▶ Problem details
Copy the listing below line for line without the pictures.

▶ Part of a data file
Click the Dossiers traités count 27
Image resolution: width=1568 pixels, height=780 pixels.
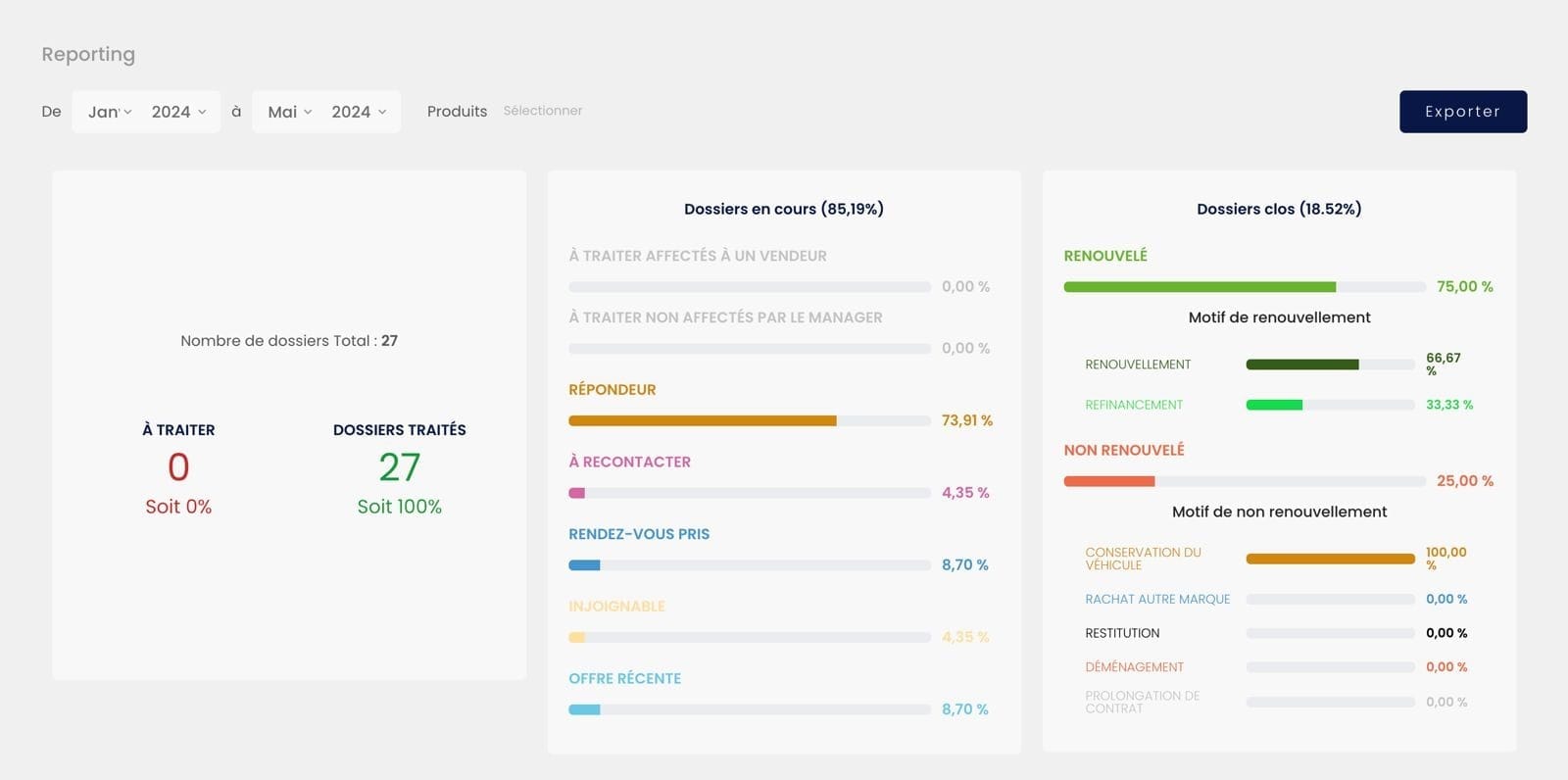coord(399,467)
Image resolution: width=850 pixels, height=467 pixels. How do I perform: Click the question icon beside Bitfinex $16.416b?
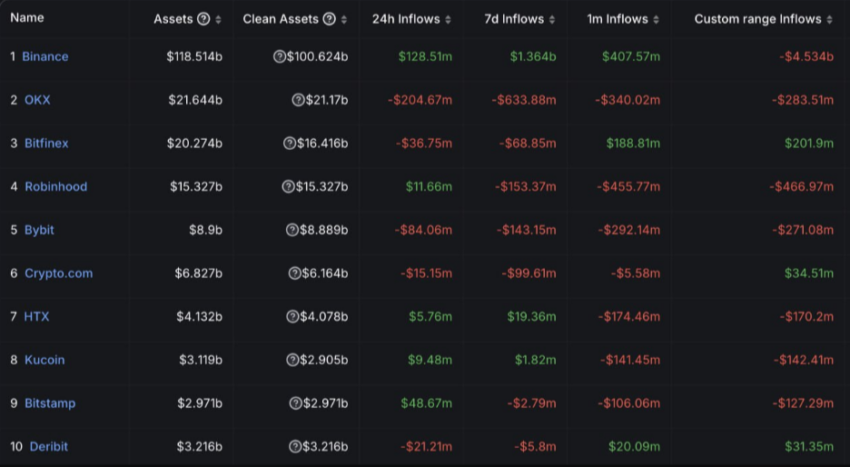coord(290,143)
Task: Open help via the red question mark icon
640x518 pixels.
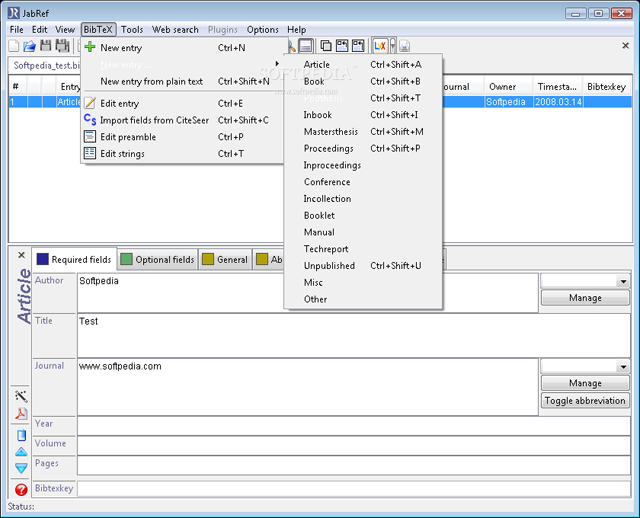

▶ Problem solution
Click the Dossiers traités count 27
Image resolution: width=1568 pixels, height=780 pixels.
coord(399,467)
Image resolution: width=850 pixels, height=467 pixels. How do I perform: Click the question icon beside Bitfinex $16.416b?
coord(290,143)
Task: Open help via the red question mark icon
640x518 pixels.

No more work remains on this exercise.